Autosurveillance #23

Café Belleville-sur-mer, déjeuner dominical au soleil avec S. et E. ainsi qu’un couple de leurs amis. Des affiches de Martine Vassal, l’héritière du maire de droite Jean-Claude Gaudin, tapissent tous les panneaux municipaux au pied du Palais Longchamp : c’est illégal, elle n’a le droit qu’à un seul panneau, déclare E. Le tract de Martine Vassal, qui nous a été gentiment remis, est sans ambiguïté. Divisé en cinq photos, il représente tour à tour des bagnoles de police, un contrôleur de tram, des caméras de surveillance en gros plan, la façade du bâtiment de la police municipale (celle-là, je l’aime bien) et trois dos de policiers municipaux, sur lesquels la mention « Police municipale » s’étale en grosses lettres blanches, au cas où on n’aurait pas compris. Le slogan : « Protéger – le retour de l’ordre à Marseille ».

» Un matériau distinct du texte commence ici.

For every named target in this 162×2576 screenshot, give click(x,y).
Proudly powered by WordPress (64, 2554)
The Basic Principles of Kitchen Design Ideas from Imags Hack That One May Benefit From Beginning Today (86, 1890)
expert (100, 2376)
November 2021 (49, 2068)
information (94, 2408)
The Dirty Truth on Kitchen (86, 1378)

J’apprends que les capes d’invisibilité existent (une bête histoire de rayons réfractaires, quelque chose dans ce goût, testés dans la mer pour permettre aux baleines de se reproduire) ; nous parlons évidemment de la surveillance, de son ambiguïté, du plaisir qu’on a à être vu-e-s ; je passe sur la messagerie cryptée Signal ; et S., après avoir brillamment évoqué Anne Serre, Ricardoux et Michaux dans la même phrase, me dit : on est aidés par le fait que les gens ont écrit, et pas seulement par ce qu’on lit. 

Entre temps, les affiches de Martine Vassal ont été arrachées, il ne reste sur les panneaux d’affichage municipaux qu’une mosaïque de papiers déchiquetés, faisant apparaître ici et là des corps et des lettres en morceaux.